Items from a data source
◇ ◇ ◇ ◇ ◇

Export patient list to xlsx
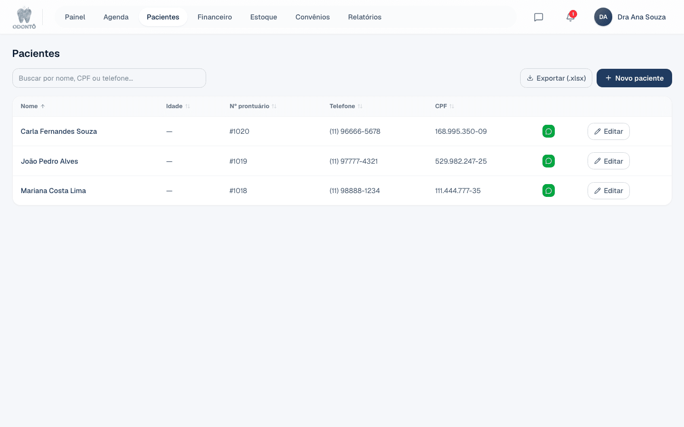The height and width of the screenshot is (427, 684). [x=556, y=78]
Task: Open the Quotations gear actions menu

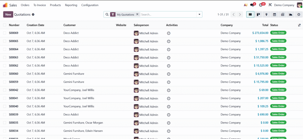Action: tap(33, 15)
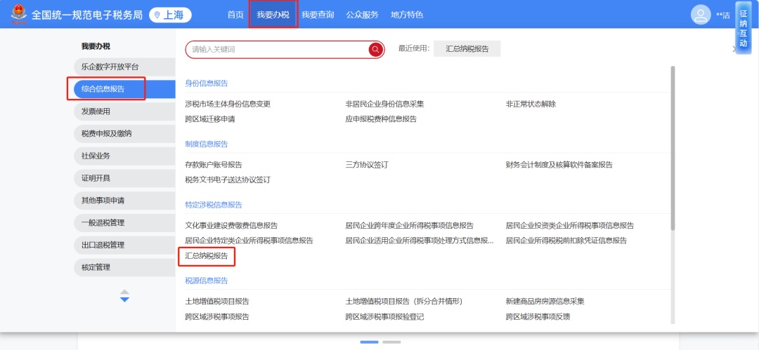This screenshot has height=350, width=759.
Task: Click the red search magnifier icon
Action: point(376,49)
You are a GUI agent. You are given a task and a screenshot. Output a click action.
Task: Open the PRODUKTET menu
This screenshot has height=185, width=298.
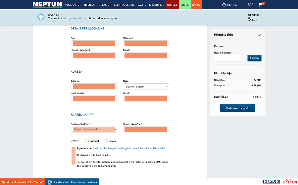tap(73, 5)
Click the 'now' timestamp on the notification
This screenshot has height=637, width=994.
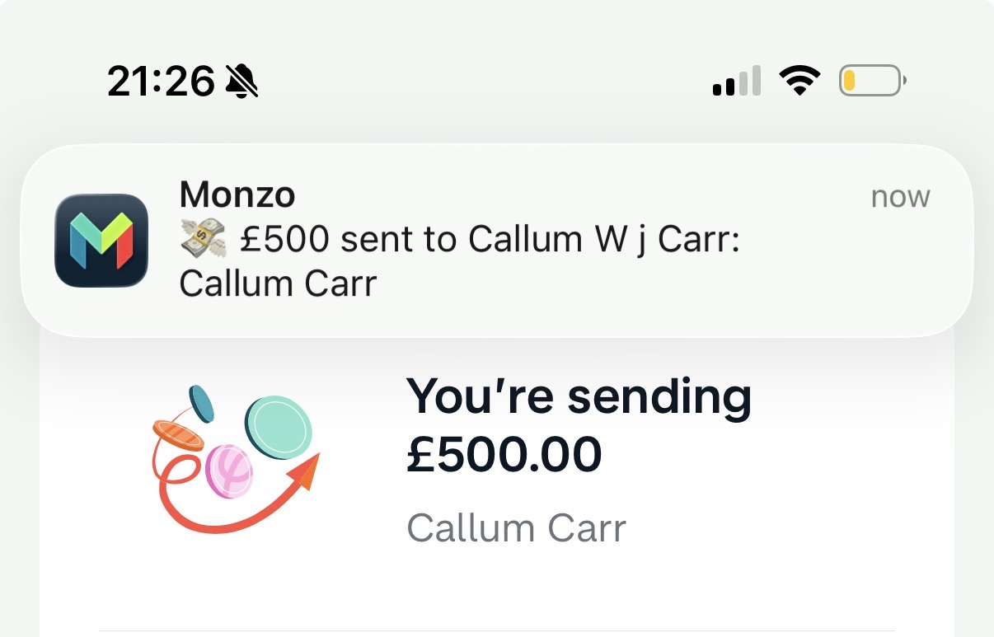[x=900, y=197]
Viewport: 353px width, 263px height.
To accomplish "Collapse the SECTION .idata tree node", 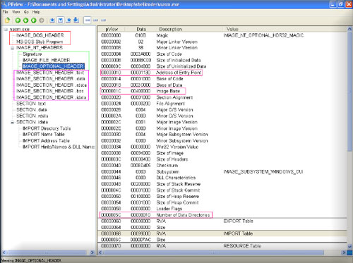I will (12, 122).
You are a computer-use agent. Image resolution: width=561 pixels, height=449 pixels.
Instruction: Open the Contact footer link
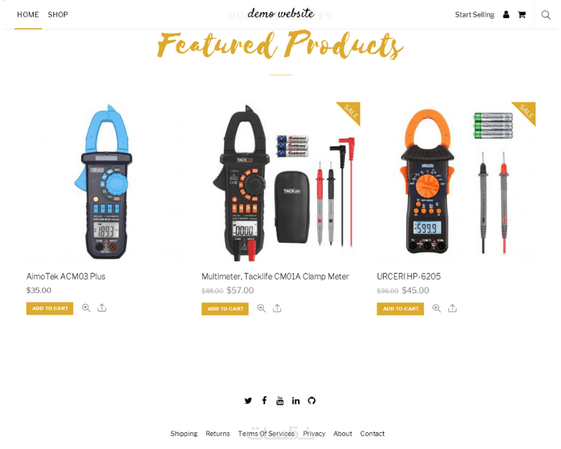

◇ ◇ ◇ ◇ ◇

Please count the lines above that hold the string "agent" and reply with the number alone.

2